Rosensaft was elected by the refugees in the DP camp to the Central Committee of Liberated Jews and served as the chairman of the British sector committee until it was disbanded in 1950. In addition to promoting the rights and interests of the refugees, he was an active opponent of the British policy of restrictive Jewish immigration to the British Mandate of Palestine. He met and married a fellow survivor, doctor Hadassah (Ada) Bimko, in the camp, and they had a son, Menachem Z. Rosensaft.

After his time in the DP camp, Rosensaft went into the art collection and real estate business and lived in Montreux, Switzerland before moving to the United States in the late 1950s. He founded and served as president of the World Federation of Bergen-Belsen Survivors, and led a delegation of 200 Belsen survivors to the former camp in 1970 to commemorate the 25th anniversary of its liberation. He was known as an uncompromising advocate for Holocaust remembrance, often saying that he would "never forget, and never forgive."

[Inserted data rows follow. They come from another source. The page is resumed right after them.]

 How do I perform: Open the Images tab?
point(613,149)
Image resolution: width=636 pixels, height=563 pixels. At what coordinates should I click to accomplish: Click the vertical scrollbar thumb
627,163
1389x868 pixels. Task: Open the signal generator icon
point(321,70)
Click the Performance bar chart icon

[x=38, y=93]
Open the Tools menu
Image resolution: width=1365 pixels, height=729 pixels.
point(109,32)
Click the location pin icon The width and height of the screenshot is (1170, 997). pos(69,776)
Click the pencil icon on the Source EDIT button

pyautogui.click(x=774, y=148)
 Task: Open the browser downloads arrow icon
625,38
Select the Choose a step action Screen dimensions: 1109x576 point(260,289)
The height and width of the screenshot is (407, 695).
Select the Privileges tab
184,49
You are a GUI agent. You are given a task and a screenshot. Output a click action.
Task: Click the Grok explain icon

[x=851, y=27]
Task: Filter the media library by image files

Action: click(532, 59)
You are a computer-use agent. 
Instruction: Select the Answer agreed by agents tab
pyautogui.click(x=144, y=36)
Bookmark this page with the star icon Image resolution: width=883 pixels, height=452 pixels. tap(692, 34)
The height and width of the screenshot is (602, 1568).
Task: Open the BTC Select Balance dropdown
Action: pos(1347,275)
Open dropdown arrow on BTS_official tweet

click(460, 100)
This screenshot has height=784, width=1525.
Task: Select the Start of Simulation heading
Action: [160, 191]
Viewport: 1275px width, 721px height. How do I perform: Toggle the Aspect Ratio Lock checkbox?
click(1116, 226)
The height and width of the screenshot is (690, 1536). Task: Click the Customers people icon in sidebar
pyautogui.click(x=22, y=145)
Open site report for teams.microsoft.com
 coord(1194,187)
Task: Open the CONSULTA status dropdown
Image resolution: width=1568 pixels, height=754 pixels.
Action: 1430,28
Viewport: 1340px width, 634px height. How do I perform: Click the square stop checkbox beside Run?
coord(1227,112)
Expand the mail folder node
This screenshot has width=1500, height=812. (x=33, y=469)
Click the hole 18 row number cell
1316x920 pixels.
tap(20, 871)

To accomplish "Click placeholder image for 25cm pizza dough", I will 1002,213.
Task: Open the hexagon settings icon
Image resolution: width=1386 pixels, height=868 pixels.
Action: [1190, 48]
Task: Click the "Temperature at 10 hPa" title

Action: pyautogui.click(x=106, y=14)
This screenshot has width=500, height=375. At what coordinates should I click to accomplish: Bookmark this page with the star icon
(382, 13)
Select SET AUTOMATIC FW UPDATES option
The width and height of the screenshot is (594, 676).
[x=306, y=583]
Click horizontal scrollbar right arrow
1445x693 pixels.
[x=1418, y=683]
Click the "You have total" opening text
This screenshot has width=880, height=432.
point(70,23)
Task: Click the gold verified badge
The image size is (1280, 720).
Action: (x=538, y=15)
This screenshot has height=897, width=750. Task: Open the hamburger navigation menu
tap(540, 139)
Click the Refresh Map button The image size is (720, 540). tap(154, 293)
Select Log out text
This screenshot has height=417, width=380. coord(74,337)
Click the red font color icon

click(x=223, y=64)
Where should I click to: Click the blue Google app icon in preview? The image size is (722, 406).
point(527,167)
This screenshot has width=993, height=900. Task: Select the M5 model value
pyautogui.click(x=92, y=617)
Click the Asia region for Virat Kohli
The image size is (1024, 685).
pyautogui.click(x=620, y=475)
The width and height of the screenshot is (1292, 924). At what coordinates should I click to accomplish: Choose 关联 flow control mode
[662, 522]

He died in London while on a business trip there but was buried in New York City. He left a formidable art collection that had to be sold to settle debts related to the acquisition of the art and by some accounts an extravagant lifestyle. The 1976 sale arranged by Sotheby's was bought in its entirety by the Tehran Museum of Contemporary Art, where it all remains today. This sale set a record for a piece by Paul Gauguin called Still Life with Japanese Woodcut at $1.4 million, and the work is currently valued at $45 million.